“ヒモ夫”という揶揄にも人知れず苦悩した(撮影/浅野剛)

「世間から“ヒモ夫”のような扱い方をされるのが悔しくて。ストレスになっていました。肩の力を抜いて、自分らしく生きればよかったのだと思うんですが、それができなかった。

 次第に、不安や孤独を紛らわすためにも薬物を使うようになりました。最初は、使用頻度をコントロールしていたし10年間使わないときもありましたが、いつの間にか制御不能になっていた…薬物をやる口実のために、わざわざストレスを探し出すようになっていました。明らかに、薬物依存だったと思います」

 夜の街で遊び歩き、不倫にも走るようになる。

「おれが憧れた人の中には、奥さんがいながら、かわいい愛人を連れている人がたくさんいました。そのうちの1人に、“完全犯罪にすることが、妻への最大の愛情だ”って教えられ、自分もそれを言い訳にしました。偽物のスケジュールを書いたアリバイ手帳を作り、不倫を繰り返した。いま考えれば、本当に薄っぺらい。上っ面だけを見て憧れて。けれど、当時はマネするしか能がなかったんです。おれの人生には、正しい“教科書”が誰ひとりとしていなかった。いたのかもしれませんが、目に入らなかった」

 不倫は薬物依存に拍車をかけた。高知は不倫相手の女性とともに薬物に溺れていった。

「薬物で怖いのは、相手がいると、自分がやめたいと思っても絶対にやめられないこと。“このままだと、人生が終わる”とわかっていても、やめられなかった」

 憧れの人にすすめられて始めた薬物が、ストレス解消の道具になると同時に妻に対する後ろめたさの原因にもなり、それがさらなるストレスとなって、また薬物に手を染める。そんな悪循環に陥っていた。

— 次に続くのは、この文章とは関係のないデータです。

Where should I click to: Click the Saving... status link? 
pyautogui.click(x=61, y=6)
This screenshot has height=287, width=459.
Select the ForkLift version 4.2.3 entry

「逮捕された瞬間は、どこかホッとした気持ちがあった。“ああ、これでクスリをやめられる”って。麻薬取締官に、“逮捕してくれて、ありがとうございました”と伝えたことが報じられましたが、これは事実なんです」

 高島に対する罪悪感はいまも消えていない。逮捕後、高島は謝罪会見を開き、涙ながらに夫の不始末を詫びている。

「その会見の様子は、留置所で弁護士から“涙ものだ”と聞かされました。勝手ですが、彼女の傷を増やさないために、留置所の中から弁護士を通して離婚届を渡したんです。手紙も添えました。でもそこから彼女が判を押して離婚が成立するまで、かなりの日にちがかかった。彼女なりに、おれのことを考えてくれていたのだと思います。

 実際に会見の様子を見たのは、出所してからです。おれのことなんていくらでも悪く言えばいいのに、“同志でもあったし、親友でもあった”と言ってくれていた。あの言葉は、おれへのエールだと思っています。約18年間一緒に過ごしてくれた彼女には、感謝の気持ちしかありません。その恩に報いるためにも、生き直したいと思っているんです」

 逮捕されてから現在まで、高島とは一度も会っていないという。